● **Assignment**
Copy the records below, from the line containing "Task: Click Renews" through the last line; leave out pictures.
#### Information given
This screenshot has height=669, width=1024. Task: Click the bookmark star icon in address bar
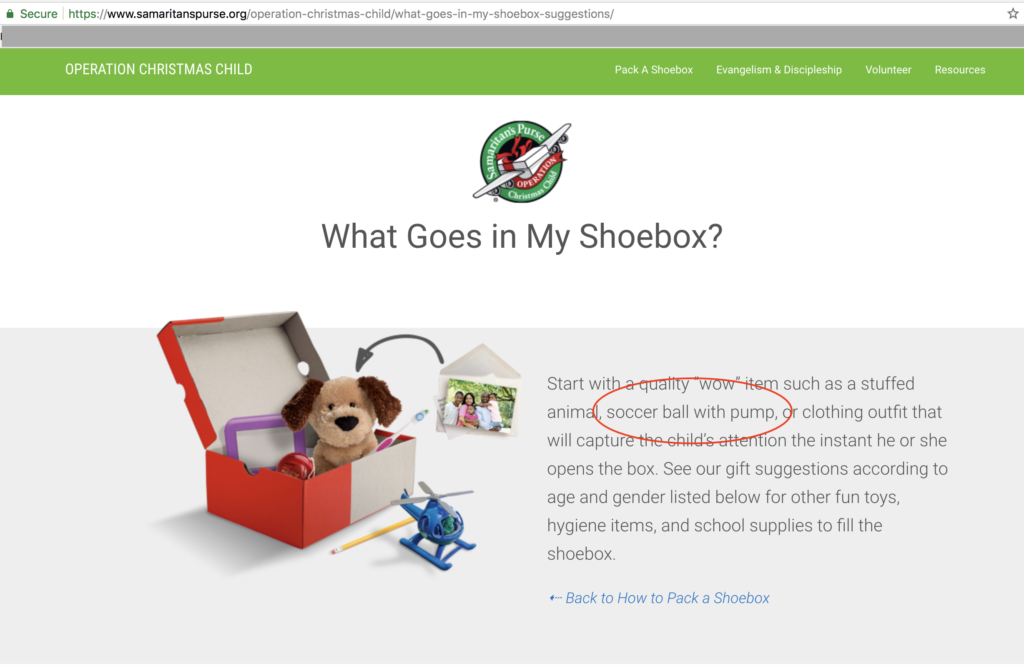1013,13
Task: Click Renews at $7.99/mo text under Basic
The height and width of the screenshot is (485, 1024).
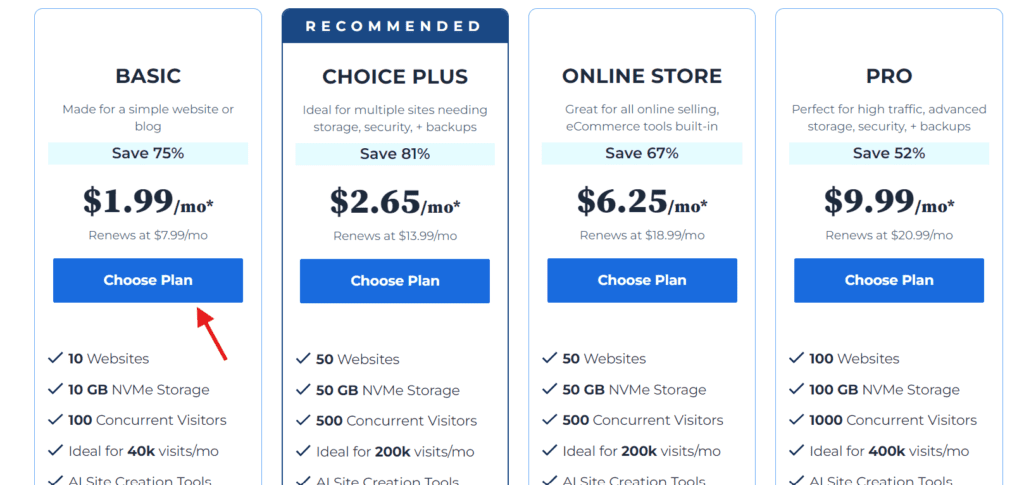Action: (x=148, y=235)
########
● **Solution to the problem**
Task: Click Renews at $7.99/mo text under Basic
The height and width of the screenshot is (485, 1024).
Action: (x=148, y=235)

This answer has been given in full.